Inspired by Korean fashion, Wang likes to add bright pops of pink, green, and blue to her outfits

Wang often bases her outfits off her mood and wears her favorite colors to cheer her up on a rainy day.

Inspired by Korean fashion and buoyant colors, Anny Wang ’26 pairs a lively pink cardigan with cozy leg warmers and a thrifted brown skirt. She finalizes the look with bold accessories and a matching hairstyle. Wang traces her love for clothing self-expression to her mom and the culture shock she experienced when first arriving in the United States of America four years ago.

“Coming from a Chinese public school where minimalized fashion is the norm, I actually tried to avoid wearing [fashionable] clothes because I felt like that’s against the norm, and I didn’t really want to be different from other people… But after coming to America, I felt like I really wanted to be special because I feel like people here have more freedom wearing clothes… So, I felt more safe wearing different clothes and I felt like clothes became more and more a part of me,” said Wang.

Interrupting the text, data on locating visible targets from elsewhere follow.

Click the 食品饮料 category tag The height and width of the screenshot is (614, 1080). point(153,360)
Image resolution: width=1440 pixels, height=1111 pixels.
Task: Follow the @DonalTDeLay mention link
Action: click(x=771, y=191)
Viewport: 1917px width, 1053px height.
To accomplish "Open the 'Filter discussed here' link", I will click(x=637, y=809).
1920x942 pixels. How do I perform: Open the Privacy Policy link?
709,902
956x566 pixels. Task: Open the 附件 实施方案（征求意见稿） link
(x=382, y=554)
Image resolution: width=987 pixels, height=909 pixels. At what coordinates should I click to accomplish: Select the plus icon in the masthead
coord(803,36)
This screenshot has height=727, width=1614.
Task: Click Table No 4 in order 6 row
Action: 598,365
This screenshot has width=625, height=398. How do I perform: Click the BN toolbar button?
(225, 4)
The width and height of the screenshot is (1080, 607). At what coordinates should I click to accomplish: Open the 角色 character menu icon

In addition to taking fashion inspiration from Chinese blogs and Korean clothing, Wang enjoys shopping for clothes with her mother, who encourages her to try out this new and more liberating style. One of her favorite articles of clothing is a pink cardigan from the Korean brand Chuu. Wang discussed why she likes cardigans in particular, and her liking for the bright colors of Korean fashion.

“I love to wear these Korean, sort of K-fashion clothes because [of] the colors pink, green, and blue. They’re very energetic, and they bring a lot of energy to myself. It fits my personality. I really like to wear cardigans and things to put on top because I personally don’t really like to wear a hoodie. Cardigans are easy to take off if you’re hot, or if it’s cold, you can just put it on. It’s easier to remove or add on. That’s my preference [for] a piece of clothing.” said Wang.

Additionally, Wang emphasized how fashion affects her mood, confidence, and freedom of expression. She described it as a way to enliven herself and those around her, diversifying her wardrobe on special holidays and experimenting with color combinations.

“Sometimes I would wear bright colors on a rainy day just to cheer myself up… Sometimes I would wear something unique when there’s a Chinese festival because I want to celebrate it on my own, even though it’s not really celebrated in the U.S.. I feel great when I feel pretty…and sometimes I try to try new color schemes and mix colors. It’s like mixing a palette. It’s like drawing… Fashion is sort of a tool to bring energy to myself and to the people around me,” said Wang.

One of Wang’s friends, Bellina Zhou ’26, highlighted her ability to adapt outfits to specific circumstances while staying true to her style. She feels that Wang’s cheery, energetic vibe is palpable through any outfit of hers, whether formal or informal.

“I think what makes her fashion unique is her ability to put together outfits that look good from head to toe, that always fit whatever situation she’s in. For example, I remember seeing her at tennis one day and she was in a tennis outfit that was very much her, but still could definitely still do sports in it and be very active. Or when she has concerts, it’s definitely a very formal outfit, but it definitely still reflects her personality very well,” said Zhou.

While she may not want to pursue her childhood dream of becoming a fashion designer anymore, Wang still hopes to continue exploring fashion and ways to break drab-style stereotypes in the larger society.

“I want to keep on incorporating fashion in my daily life, and trying to bring energy with fashion to the people around me more. I look at the adult society and a lot of people wear really boring clothes, and I want to try and stay away from that even though it might go against some social norms,” said Wang.